What the task requires>
This exercise calls for every line of the data below with the string "Policy" in it.

━━━━━━━━━━

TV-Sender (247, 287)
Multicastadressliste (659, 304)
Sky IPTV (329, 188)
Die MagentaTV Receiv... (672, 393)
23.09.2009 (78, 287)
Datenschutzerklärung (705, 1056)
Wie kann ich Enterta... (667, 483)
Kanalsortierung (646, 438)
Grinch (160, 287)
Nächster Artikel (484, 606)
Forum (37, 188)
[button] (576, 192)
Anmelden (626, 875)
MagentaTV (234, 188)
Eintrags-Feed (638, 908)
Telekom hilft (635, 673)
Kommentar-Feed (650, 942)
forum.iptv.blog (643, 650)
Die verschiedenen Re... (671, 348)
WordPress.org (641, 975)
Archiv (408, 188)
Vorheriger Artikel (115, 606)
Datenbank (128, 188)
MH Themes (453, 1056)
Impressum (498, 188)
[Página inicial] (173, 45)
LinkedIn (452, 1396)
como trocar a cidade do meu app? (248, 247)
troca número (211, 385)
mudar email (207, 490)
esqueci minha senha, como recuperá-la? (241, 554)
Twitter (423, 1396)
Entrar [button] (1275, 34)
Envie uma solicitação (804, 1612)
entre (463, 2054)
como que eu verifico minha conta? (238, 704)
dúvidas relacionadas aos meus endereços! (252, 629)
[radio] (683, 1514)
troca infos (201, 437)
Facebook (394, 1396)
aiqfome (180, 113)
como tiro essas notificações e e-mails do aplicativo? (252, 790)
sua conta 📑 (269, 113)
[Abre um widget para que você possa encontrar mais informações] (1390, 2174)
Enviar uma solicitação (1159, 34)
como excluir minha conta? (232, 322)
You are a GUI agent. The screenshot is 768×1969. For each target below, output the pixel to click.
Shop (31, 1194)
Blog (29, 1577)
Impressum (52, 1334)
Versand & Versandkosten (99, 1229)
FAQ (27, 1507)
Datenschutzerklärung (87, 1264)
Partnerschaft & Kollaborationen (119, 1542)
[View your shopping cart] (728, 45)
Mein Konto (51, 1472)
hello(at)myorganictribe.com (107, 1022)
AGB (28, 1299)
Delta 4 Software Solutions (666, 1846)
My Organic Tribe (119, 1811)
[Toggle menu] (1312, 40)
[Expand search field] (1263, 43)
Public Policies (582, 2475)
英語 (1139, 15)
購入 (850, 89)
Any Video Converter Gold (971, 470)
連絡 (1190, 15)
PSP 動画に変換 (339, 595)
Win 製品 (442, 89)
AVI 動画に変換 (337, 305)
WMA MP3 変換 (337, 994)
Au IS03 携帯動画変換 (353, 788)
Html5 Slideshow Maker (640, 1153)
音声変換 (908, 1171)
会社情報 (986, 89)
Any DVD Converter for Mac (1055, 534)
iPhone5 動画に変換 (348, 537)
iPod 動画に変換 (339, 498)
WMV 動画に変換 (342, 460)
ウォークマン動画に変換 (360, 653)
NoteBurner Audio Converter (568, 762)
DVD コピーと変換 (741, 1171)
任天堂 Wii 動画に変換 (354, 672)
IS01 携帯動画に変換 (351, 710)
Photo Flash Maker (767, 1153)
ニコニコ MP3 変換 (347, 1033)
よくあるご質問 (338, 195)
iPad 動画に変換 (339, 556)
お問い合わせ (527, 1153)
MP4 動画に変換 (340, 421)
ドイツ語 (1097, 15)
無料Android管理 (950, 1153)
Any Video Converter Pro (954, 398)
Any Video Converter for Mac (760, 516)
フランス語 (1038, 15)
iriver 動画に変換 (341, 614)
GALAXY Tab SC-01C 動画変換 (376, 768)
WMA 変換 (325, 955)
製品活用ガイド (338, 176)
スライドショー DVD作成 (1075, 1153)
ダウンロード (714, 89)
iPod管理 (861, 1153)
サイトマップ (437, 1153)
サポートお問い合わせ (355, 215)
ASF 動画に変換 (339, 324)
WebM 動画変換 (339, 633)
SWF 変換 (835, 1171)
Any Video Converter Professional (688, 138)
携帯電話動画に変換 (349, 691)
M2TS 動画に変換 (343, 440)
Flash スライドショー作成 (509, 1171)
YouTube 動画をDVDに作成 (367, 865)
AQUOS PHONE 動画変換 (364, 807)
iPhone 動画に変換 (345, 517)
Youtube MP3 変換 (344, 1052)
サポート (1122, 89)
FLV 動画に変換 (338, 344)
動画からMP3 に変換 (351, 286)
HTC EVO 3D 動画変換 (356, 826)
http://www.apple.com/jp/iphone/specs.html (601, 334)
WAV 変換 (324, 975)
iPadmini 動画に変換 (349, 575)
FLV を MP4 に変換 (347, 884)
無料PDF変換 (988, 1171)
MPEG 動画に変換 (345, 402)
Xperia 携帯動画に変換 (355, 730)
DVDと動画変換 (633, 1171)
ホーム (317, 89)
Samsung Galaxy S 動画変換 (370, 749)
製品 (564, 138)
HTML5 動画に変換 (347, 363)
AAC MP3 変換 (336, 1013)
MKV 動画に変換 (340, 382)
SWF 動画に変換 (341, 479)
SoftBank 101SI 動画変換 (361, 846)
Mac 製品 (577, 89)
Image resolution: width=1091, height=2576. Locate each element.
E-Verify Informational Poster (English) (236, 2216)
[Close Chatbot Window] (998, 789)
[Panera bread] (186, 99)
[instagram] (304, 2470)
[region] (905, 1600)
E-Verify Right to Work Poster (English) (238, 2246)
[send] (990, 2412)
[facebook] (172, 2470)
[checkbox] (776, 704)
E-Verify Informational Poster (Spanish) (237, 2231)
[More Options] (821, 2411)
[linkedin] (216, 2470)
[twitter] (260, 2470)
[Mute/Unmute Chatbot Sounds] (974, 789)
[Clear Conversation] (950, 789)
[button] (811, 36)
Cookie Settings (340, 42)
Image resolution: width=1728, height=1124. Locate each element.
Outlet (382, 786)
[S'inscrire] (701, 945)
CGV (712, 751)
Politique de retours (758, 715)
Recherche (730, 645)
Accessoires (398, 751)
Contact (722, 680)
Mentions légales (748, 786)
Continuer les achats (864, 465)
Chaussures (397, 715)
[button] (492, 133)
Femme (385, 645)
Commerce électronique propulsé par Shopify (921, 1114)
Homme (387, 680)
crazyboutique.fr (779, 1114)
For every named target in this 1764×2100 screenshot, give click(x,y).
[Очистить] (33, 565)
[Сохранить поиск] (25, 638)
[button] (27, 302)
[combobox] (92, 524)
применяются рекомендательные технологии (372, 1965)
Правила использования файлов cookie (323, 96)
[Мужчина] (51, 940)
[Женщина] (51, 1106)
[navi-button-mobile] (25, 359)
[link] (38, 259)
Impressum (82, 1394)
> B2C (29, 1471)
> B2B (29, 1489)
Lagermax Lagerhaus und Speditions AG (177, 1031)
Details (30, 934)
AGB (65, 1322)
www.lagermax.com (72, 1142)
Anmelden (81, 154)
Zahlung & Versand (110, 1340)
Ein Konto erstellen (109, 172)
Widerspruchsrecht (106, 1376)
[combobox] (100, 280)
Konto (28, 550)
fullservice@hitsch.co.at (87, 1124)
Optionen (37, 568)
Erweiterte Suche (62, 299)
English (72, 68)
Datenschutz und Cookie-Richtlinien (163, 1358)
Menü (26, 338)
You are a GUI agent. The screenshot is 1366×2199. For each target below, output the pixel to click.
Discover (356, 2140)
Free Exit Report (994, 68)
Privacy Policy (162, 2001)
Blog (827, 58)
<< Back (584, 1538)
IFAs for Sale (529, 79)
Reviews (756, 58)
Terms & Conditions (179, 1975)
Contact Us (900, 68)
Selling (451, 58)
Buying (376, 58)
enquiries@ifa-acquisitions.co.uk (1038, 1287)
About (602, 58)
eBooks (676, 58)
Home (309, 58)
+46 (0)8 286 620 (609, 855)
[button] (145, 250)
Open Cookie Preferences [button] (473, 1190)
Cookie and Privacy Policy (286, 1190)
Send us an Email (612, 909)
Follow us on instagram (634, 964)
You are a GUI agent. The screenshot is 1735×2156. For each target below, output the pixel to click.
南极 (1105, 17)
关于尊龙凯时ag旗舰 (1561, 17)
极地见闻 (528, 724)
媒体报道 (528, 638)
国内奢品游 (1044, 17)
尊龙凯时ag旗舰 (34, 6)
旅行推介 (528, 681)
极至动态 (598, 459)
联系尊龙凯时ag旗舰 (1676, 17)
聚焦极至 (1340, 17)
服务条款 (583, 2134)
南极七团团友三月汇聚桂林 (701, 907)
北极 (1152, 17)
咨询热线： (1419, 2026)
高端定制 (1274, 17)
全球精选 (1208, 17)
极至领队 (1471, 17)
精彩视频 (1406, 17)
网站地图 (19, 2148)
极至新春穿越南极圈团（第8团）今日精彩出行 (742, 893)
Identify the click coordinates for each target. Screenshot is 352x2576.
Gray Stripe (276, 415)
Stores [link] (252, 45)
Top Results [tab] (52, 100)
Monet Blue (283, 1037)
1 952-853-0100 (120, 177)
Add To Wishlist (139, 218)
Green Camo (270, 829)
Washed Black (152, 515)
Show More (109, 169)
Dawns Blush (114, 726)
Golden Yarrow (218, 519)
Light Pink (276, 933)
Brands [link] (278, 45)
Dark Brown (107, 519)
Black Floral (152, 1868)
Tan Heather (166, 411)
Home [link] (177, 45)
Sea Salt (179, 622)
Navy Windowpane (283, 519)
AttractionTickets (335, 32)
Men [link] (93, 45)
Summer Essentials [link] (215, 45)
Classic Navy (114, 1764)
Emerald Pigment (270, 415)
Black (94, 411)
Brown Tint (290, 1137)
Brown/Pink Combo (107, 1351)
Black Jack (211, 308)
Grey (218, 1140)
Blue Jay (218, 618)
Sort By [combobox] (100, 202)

━━━━━━━━━━

Your response>
Privacy Policy (162, 2001)
Cookie and Privacy Policy (286, 1190)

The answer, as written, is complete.